Because preference shares don't benefit from growth in dividends and capital value more of the return has to be paid out in dividends from the beginning. That makes preference shares a better option than ordinary shares for investors who plan to take the income, for example to live in on retirement. (See here for the difference between capital gains and income—the two ways you get a return on your investments.)
It is possible that over time if the ordinary shares have very high dividend growth they will end up paying a higher dividend than the preference shares but that is not guaranteed and make take a very long time, in any case.
3. They are more secure than ordinary shares.
Although you rank behind bondholders and other creditors in the payout order, preference share dividends have to be paid before ordinary dividends can be paid—so you are ahead of ordinary shareholders.
Disadvantages of Investing in Preference Shares
1. They have igher risk than investing in the same company's corporate bonds.
The trade-off for a higher yield than on the company's bonds is that the bondholders will get paid first if the company runs out of money.
2. They have lower expected returns than ordinary shares.
Because ordinary shares get the benefit of future growth in dividends and capital value, on average ordinary shares will make more money in long run. However this isn't guaranteed, ordinary shares may also make less than the preference shares.
3. They may be harder to buy and sell.
There is a smaller market for preference shares generally, which means that is can be difficult to sell a lot of them in a hurry, without taking a lower price.
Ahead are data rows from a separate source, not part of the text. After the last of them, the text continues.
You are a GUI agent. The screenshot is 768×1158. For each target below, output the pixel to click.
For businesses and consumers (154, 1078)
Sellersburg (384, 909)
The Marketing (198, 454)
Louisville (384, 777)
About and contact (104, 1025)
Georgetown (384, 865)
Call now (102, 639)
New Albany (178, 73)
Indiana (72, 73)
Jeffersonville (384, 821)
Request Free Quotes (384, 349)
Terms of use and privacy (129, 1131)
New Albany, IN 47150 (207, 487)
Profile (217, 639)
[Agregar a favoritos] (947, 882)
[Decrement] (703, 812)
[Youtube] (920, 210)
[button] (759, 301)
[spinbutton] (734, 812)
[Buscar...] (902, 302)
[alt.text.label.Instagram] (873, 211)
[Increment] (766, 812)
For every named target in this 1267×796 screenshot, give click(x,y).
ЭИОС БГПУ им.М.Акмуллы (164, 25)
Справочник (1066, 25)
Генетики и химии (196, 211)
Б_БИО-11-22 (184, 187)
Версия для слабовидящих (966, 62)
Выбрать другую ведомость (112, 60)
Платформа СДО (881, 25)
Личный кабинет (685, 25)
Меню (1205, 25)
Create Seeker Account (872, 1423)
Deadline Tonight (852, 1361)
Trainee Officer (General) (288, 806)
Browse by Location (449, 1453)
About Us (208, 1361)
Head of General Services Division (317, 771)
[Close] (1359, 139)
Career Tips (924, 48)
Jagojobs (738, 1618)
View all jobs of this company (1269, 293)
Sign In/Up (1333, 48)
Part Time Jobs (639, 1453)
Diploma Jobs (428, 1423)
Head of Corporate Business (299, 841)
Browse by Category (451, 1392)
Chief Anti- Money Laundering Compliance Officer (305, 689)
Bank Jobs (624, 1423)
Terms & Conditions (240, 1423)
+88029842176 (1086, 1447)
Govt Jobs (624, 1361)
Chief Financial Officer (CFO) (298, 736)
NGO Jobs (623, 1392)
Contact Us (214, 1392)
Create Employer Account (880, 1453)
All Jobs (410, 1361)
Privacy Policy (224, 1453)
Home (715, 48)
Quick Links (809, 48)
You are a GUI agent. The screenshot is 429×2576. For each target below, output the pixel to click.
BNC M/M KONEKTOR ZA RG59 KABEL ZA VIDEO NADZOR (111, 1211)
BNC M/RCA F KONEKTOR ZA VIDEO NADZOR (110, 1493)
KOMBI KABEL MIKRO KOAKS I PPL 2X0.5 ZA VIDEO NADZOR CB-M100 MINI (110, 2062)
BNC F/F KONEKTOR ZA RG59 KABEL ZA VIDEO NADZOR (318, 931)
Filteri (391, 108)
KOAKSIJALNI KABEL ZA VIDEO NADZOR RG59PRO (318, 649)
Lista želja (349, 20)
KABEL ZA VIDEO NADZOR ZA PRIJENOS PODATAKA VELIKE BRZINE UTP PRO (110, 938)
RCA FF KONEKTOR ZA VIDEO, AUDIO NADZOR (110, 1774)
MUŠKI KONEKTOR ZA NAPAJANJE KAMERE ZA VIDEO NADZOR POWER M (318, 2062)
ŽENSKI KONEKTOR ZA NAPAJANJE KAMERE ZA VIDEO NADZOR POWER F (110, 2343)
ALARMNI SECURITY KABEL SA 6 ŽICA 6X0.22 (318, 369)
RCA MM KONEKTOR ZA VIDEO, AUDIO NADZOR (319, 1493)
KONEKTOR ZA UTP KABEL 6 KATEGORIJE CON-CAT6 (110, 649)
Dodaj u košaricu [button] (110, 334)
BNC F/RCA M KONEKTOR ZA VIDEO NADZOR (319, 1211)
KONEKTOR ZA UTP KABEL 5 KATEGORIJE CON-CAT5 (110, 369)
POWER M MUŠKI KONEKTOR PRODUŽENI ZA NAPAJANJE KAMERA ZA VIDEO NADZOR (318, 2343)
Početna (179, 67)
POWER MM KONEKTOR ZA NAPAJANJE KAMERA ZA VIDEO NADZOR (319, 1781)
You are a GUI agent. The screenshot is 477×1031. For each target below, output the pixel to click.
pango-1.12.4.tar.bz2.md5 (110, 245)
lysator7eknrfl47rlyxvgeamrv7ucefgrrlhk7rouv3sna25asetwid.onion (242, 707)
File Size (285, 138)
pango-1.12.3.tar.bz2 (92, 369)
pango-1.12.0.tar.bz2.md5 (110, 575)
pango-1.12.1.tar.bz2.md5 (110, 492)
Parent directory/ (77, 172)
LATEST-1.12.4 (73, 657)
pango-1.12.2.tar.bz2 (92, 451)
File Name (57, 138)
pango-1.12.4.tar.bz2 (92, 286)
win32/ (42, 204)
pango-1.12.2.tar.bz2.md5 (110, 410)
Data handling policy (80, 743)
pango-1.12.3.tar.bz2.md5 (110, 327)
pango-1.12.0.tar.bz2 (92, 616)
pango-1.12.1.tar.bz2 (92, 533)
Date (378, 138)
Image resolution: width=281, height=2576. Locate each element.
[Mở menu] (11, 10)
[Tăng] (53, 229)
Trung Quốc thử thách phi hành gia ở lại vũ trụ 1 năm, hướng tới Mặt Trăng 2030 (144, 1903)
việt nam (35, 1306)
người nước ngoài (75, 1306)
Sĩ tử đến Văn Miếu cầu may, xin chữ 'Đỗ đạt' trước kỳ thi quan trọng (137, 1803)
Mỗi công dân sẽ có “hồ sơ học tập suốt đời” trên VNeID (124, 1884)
However this is less of a problem if you own a small number of prefs in different companies rather than a lot in one company, or if you plan to hold on to them for a long time.
4. Inflation can reduce their value
If the dividends on the preference shares are fixed in monetary terms (in other words with no inflation adjustment) then higher than expected inflation will reduce the real value of the dividends paid.
Also if inflation expectations change then the capital value of the preference shares might fall as investors require a higher return (i.e., a cheaper price) in order to buy them off you.
Preference shares can be thought of as an investment "in between" equivalent shares and corporate bonds. Another kind of investment which also shares some qualities of both bonds and shares is commercial property.
Preference shares can be a valuable addition to an investment portfolio, particularly for an investor who wants a high income. But like all investments you need to make sure that this choice fits your needs and that you are willing and able to accept the risks that come with any investment.
This article is accurate and true to the best of the author’s knowledge. Content is for informational or entertainment purposes only and does not substitute for personal counsel or professional advice in business, financial, legal, or technical matters.